ADD REPLY • link 7.2 years ago by Farbod ★ 3.4k

0

Entering edit mode

For a given gene, how will you illustrate the connection between its result in DESeq and it's (dependent) result in edgeR?

ADD REPLY • link 7.2 years ago by russhh 5.8k

0

Entering edit mode

A gene A in edgeR and DESeq will get twice a logFC and a p-value, so you cannot plot these at the same time using a volcano plot.

ADD REPLY • link 7.2 years ago by WouterDeCoster 48k

2

Entering edit mode

yes you can, you just plot two different points for the same gene. Whether it's meaningful to do so is up for discussion

ADD REPLY • link 7.2 years ago by russhh 5.8k

0

Entering edit mode

Dear russhh and Wouter, Hi. Here is the problem

I have done DEG analysis by both edgeR and DESeq2 and I checked the overlaps of both package in my both conditions (condition1 and condition2) using a venn diagram and I tried to annotate the common/overlap transcripts reported in both exact test and GLM method. I also checked the results using SARTools. So, now I have two volcano for edgeR and DESeq2 that have about 30% overlap of DEGs in condition1 and 50% overlap in condition2.

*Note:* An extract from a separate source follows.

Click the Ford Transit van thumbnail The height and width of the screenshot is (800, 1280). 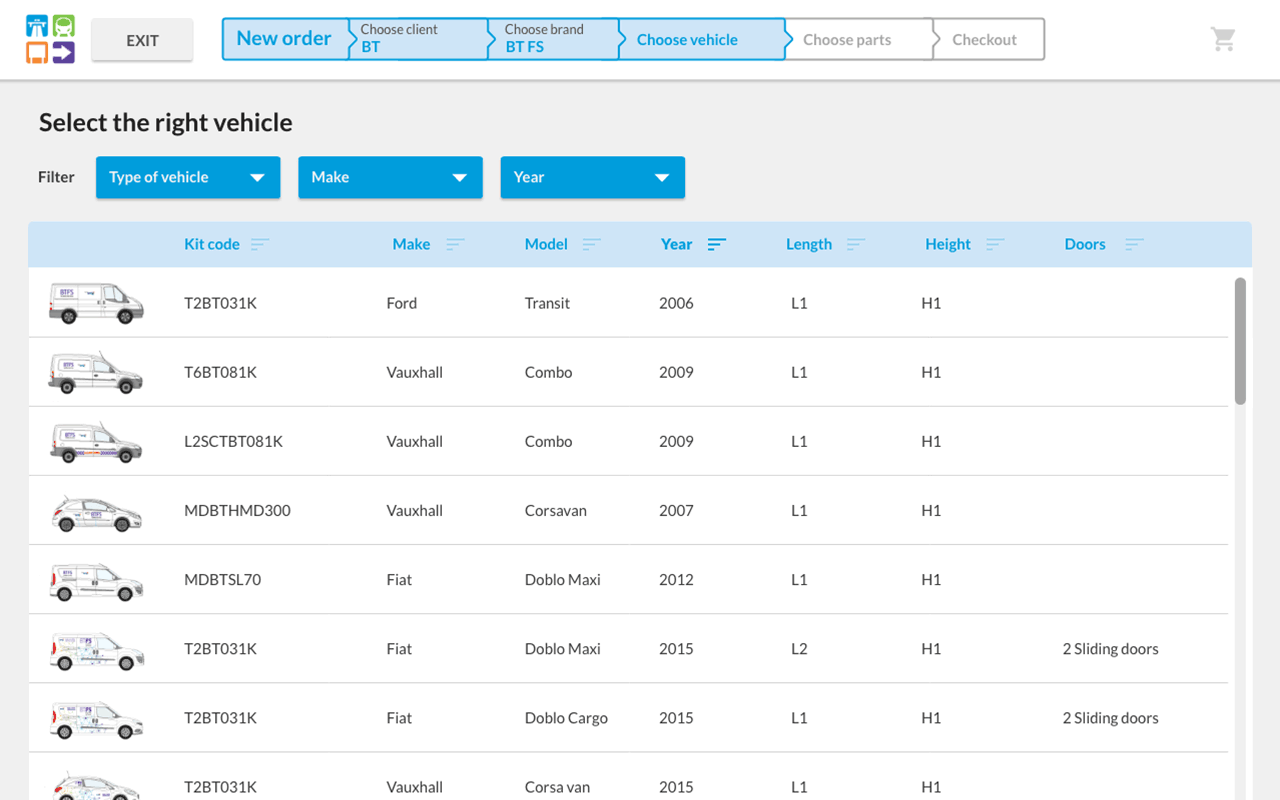96,303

I was wondering if I can show all these in a single volcano plot using 3 colours.

ADD REPLY • link 7.2 years ago by Farbod ★ 3.4k

0

Entering edit mode

sorry, is it two different contrasts each of which has been tested using both edgeR and DESeq2?

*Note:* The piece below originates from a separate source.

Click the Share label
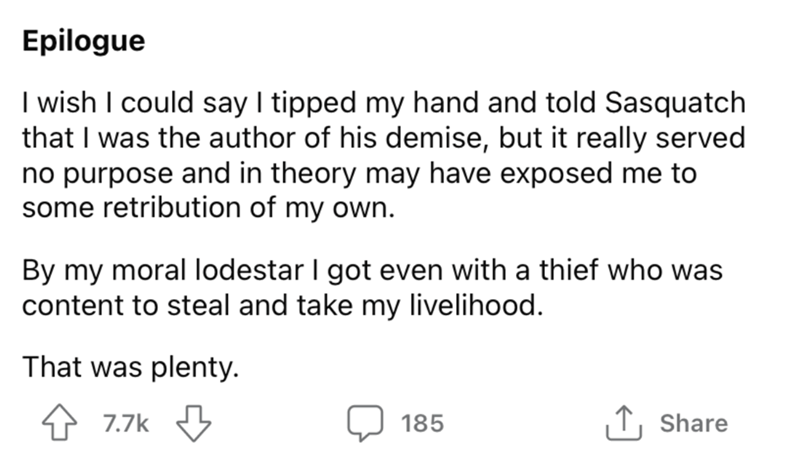Image resolution: width=800 pixels, height=460 pixels. (x=693, y=423)
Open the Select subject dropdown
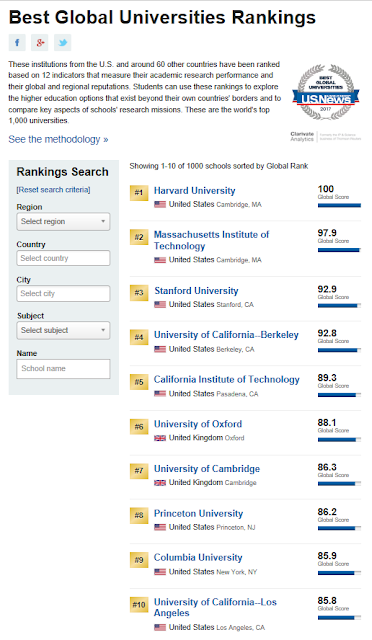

ADD REPLY • link 7.2 years ago by russhh 5.8k

0

Entering edit mode

I have used the same data and same expressin counts resulted from Trinity for condition1 and condition2 for both edgeR and DESeq2 and focused on the overlaps base on this idea if multiple programs give you the same results, then you can be confident that those results do not depend on the particular assumptions that are made by the programs/statistic tests.

ADD REPLY • link 7.2 years ago by Farbod ★ 3.4k

0

Entering edit mode

I think the two methods are a bit too similar for that to be appropriate; I'd agree if you were comparing voom and DESeq2. I'd agree with you if you'd subsampled either the counts or the exons and ran the two methods on the two partitions. Not sure if the overlayed volcano would be of value to help choose between the methods - I'd rather see two MA plots stacked next to each other

ADD REPLY • link 7.2 years ago by russhh 5.8k

0

Entering edit mode

Good idea! I will check and compare MA plots, too. Aren't MA plots similar to Volcano plots, in a whole perspective?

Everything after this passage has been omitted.